Static Configuration¶
scrape_configs:
- job_name: 'static_targets'
static_configs:
- targets: ['server1:9090', 'server2:9090']
Kubernetes Service Discovery¶
scrape_configs:
- job_name: 'kubernetes-pods'
kubernetes_sd_configs:
- role: pod
relabel_configs:
- source_labels: [__meta_kubernetes_pod_annotation_prometheus_io_scrape]
action: keep
regex: true
File-based Service Discovery¶
scrape_configs:
- job_name: 'file_sd'
file_sd_configs:
- files:
- '/etc/prometheus/targets/*.json'
refresh_interval: 5m
DNS Service Discovery¶
scrape_configs:
- job_name: 'dns_sd'
dns_sd_configs:
- names:
- 'myservice.example.com'
type: 'A'
port: 9090
SLAs, SLOs, and SLIs¶
Service Level Agreement (SLA)¶
A formal agreement between a service provider and customer defining expected service levels.
Example:
"The service will be available 99.9% of the time, measured monthly. If availability falls below this threshold, customers will receive a 10% credit."
Service Level Objective (SLO)¶
Internal targets that teams aim to achieve to meet SLAs.
Example:
SLO: 99.95% availability (stricter than SLA)

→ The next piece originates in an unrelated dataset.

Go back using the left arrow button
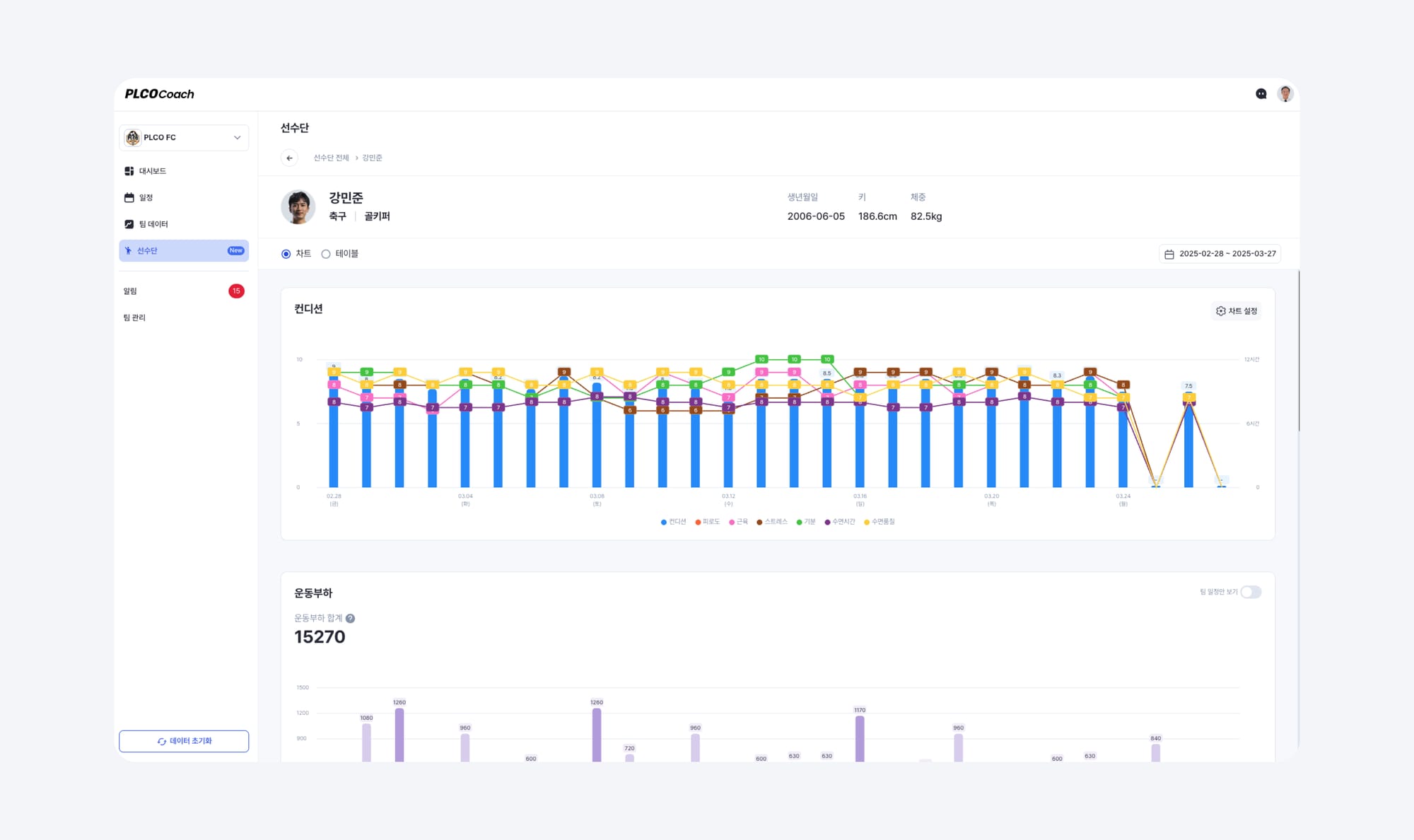The image size is (1414, 840). [289, 158]
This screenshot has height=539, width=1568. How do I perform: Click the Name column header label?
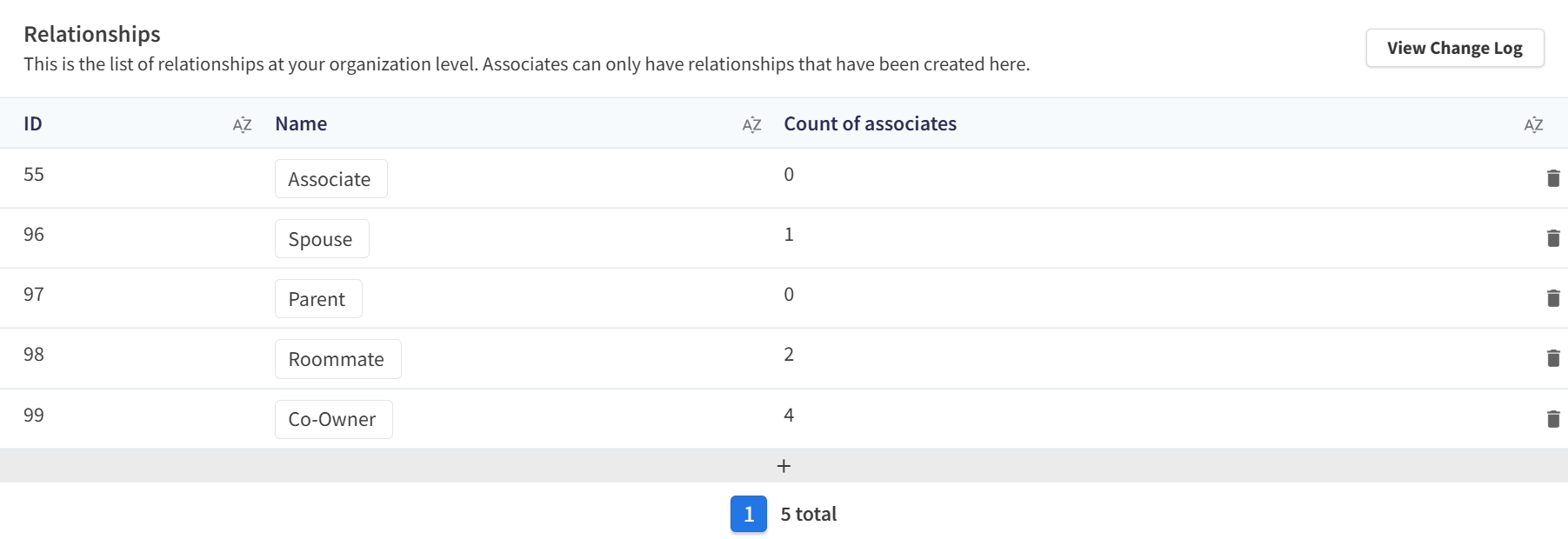tap(301, 123)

SLO: 95th percentile latency < 200ms
SLO: Error rate < 0.1%
Service Level Indicator (SLI)¶
The actual metrics used to measure service performance.
Common SLIs:
# Availability SLI
sum(rate(http_requests_total{status!~"5.."}[5m])) / sum(rate(http_requests_total[5m]))
# Latency SLI (95th percentile)
histogram_quantile(0.95, rate(http_request_duration_seconds_bucket[5m]))
# Error Rate SLI
sum(rate(http_requests_total{status=~"5.."}[5m])) / sum(rate(http_requests_total[5m]))
Error Budgets¶
The acceptable amount of unreliability based on SLO.
SLO: 99.9% availability
Error Budget: 0.1% (43.2 minutes/month)
If error budget is exhausted:
- Freeze feature releases
- Focus on reliability improvements
Key Concepts Summary¶
| Concept | Description | Example |
|---|---|---|
| Metrics | Numerical measurements over time | CPU usage, request count |
| Logs | Discrete event records | Error messages, access logs |
| Traces | Request flow through system | Distributed transaction path |
| Pull | Prometheus scrapes targets | Default Prometheus model |
| Push | Targets push to gateway | Batch jobs, short-lived processes |
| SLA | Customer agreement | 99.9% uptime guarantee |
| SLO | Internal target | 99.95% availability target |
| SLI | Actual measurement | Current availability percentage |
Practice Questions¶
- What are the three pillars of observability?
- When should you use the Pushgateway instead of the pull model?
- What is the difference between an SLA and an SLO?
- Name three types of service discovery supported by Prometheus.
- What is a span in the context of distributed tracing?